Be Santa's little helper
This award was mean't to be one of the more favoured awards, well I disagree. Santa's little helper is a polite way of saying your Santa's little bitch. You have to work all year while he only budges once every year. Well to hell with that. On the eve of Christmas a rebellion against Santa and his reindeers occurred. These are the accounts following the people who lead the uprising:
I'm my own MILF
MILF held a debate with Santa asking for justice. He asked for better facilities and stated that the stardust has been out of date since 1892 and was messing up the toys. When all hope was lost, he went mad with an exclusive Lapland aerosol can with matches and destroyed half of Lapland (of course not destroying the beloved Archie Comics). However, it appeared he went too mad killed himself in the inferno. On hearing of his legend, the elves kicked into gear and this was the reason behind the rebellion. Rye delivers flowers by his headstone on Sundays.

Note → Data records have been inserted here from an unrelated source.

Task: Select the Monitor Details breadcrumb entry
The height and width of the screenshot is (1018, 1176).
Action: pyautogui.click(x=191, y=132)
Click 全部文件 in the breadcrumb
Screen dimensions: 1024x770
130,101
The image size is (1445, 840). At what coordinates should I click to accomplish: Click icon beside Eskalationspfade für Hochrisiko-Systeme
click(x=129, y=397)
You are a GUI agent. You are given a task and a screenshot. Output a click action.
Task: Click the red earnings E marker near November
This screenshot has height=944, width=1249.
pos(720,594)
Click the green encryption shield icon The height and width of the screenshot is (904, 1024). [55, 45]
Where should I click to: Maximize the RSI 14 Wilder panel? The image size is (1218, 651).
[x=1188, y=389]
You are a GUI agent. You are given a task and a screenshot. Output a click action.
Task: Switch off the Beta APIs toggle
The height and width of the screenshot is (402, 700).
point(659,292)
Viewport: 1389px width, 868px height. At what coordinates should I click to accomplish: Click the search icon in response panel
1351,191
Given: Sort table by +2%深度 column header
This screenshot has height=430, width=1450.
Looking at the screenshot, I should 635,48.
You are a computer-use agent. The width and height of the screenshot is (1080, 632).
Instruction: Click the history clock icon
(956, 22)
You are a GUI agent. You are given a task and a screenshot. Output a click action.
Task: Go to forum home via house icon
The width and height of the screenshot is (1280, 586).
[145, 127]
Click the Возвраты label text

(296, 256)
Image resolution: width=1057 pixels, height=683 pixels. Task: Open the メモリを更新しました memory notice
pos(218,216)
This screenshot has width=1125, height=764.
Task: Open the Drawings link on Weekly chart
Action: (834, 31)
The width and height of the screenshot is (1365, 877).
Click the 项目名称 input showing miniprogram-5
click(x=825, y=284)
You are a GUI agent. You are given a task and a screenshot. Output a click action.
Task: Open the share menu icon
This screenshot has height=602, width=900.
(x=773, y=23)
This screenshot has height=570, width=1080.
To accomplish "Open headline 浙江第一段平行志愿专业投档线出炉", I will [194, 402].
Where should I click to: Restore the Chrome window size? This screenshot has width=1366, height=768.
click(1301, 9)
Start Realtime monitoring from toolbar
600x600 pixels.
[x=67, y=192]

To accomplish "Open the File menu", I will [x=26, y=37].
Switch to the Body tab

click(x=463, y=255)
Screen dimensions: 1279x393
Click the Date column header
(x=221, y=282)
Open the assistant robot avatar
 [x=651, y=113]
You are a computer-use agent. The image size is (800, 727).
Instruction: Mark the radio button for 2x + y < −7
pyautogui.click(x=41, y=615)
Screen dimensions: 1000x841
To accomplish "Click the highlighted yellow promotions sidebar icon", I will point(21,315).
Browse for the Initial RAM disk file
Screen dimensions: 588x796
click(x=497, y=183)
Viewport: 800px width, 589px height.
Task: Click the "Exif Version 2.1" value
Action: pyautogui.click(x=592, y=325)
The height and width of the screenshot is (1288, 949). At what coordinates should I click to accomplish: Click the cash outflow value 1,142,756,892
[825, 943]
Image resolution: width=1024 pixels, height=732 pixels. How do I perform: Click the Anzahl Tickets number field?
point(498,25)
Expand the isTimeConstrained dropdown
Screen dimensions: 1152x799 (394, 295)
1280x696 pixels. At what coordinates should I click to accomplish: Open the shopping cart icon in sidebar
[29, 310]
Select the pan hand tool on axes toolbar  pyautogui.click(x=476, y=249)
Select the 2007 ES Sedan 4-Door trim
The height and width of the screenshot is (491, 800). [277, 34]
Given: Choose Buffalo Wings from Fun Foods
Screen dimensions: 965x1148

Marshall Banana & smittenkitten
In fact, these two elves planned on doing nothing, complaining of cold feet. They snuck into Santa's lair, threw on Sleeping Beauty, and watched the majority of it while chaos was happening outside. It wasn't until the reindeers outside, who were causing such a ruckus that they decided to deal with it. As we all know you certainly don't want to mess with a two fiery redheads as they were about to find out. Smitten stole the reindeer?s hoff shoes, while Marshall banana broke Rudolf's nose. To celebrate, they ate iced strawberries, toasted with champagne, and sang Rudolf the purple nose reindeer. Disturbing.
rubah
While all of the pandemonium was happening around her, rubah was all the while thinking of a cunning plan. She lured Santa into a room and imprisoned him in his own living room. She asked for better pay, and for a remake of Final Fantasy VIII on the PS3. When he agreed, she was so delighted that she accepted his invitation to elope with him to sunny Barbados, where it was discovered he had a tab going at a local bar. Growing tired of her meaningless lifestyle she turned to politics, and created history by becoming the first elf to be National Ambassador for the country.
Psychotic
Psychotic wanted to fulfil the role of Santa after he disappeared to another country. He gathered up all the toys and sang a cringe-worthy version of Jingle bells while he left with the hoff less reindeer. He delivered the toys in record time, and was feeling very proud of himself until upon his return he a noticed a summons to court, for breach of Act VI (Not delivering the correct toys to each house). Although defended by Denzel Washington who gave an Oscar worthy performance, Psychotic the elf was found guilty on all charges and sentenced to 5 years in Laplatraz Prison. Of course, he escaped as soon as he got there as the prison was fully edible.
Rye & scrumpleberry
Both elves suffered massive head trauma with an explosion and didn't wake up until after the war was over. When they woke up to see nothing left of their home, they decided to move country and join EoFF to tell their tale. When they were labelled insane they decided to start a war of they're own on EoFF by destroying the picture thread and reopening the 'I HATE U SUPER DELETE' thread. In light of this, Del retaliated by banning both women and banishing them from the internet. Nobody really knows what happened to them, but rumour has it that scrumpleberry supposedly heads an art industry in underground Columbia, while Rye apparently sold her eventful story to Paramount Pictures for 5mill, who are now making it into a film. Sarah Silverman is being lined up for the role.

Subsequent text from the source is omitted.